[Stored items]

BEGIN

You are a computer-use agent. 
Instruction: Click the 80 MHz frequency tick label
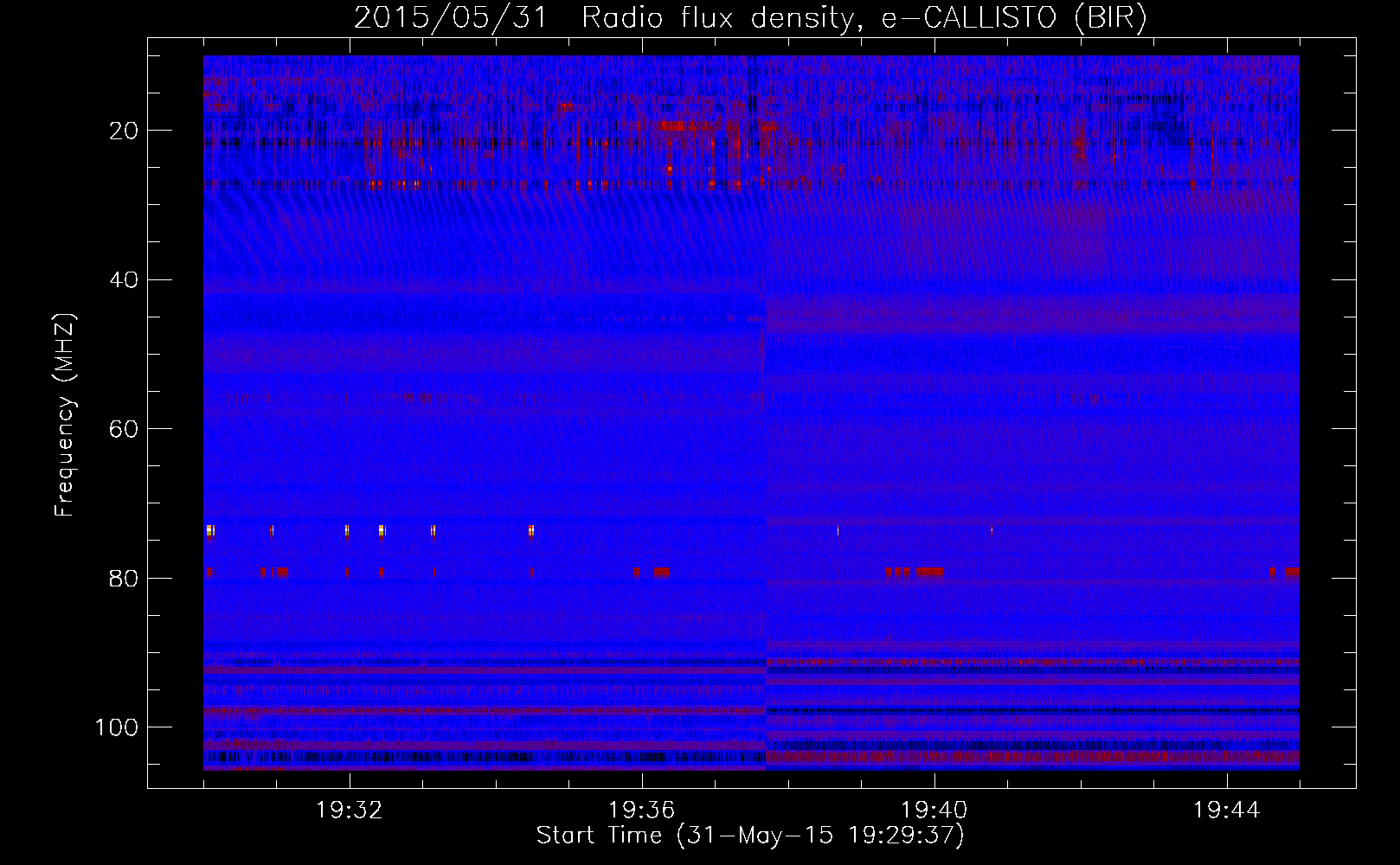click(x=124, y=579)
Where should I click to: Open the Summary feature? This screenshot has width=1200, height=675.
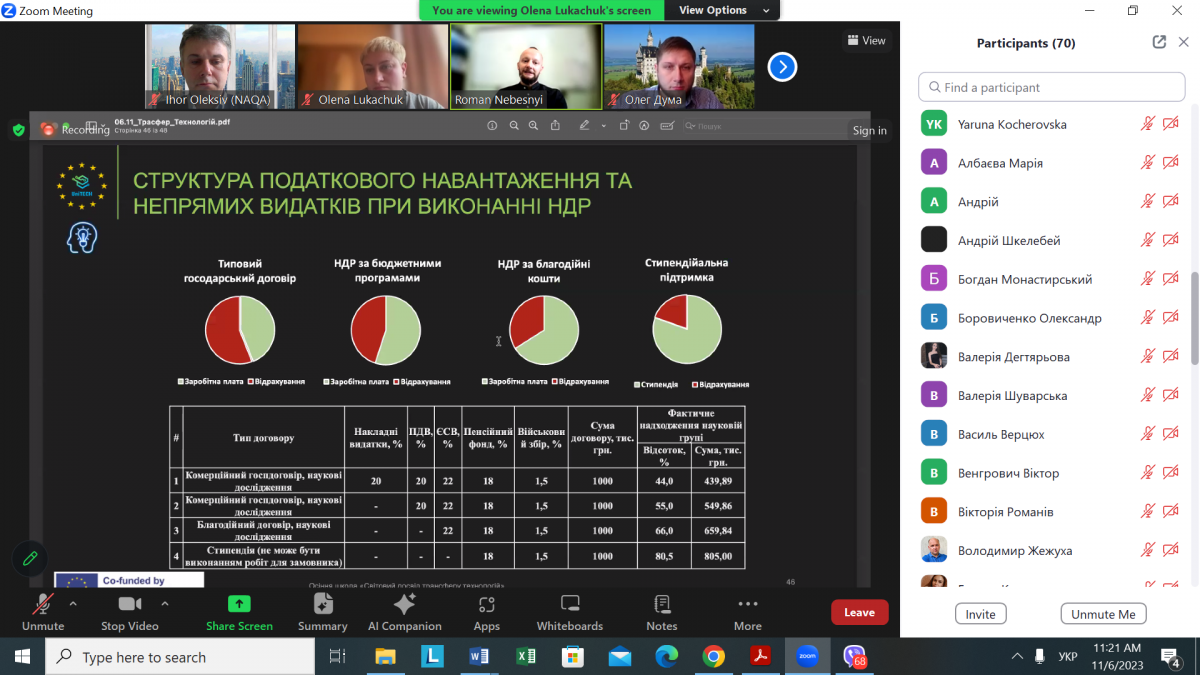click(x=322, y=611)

END

- [Work order]:
Give the data again exactly as it appears, but without any images.

- [Exercise output]:
You are a computer-use agent. 
Instruction: Click the 80 MHz frequency tick label
click(x=124, y=579)
Where should I click to: Open the Summary feature? This screenshot has width=1200, height=675.
click(x=322, y=611)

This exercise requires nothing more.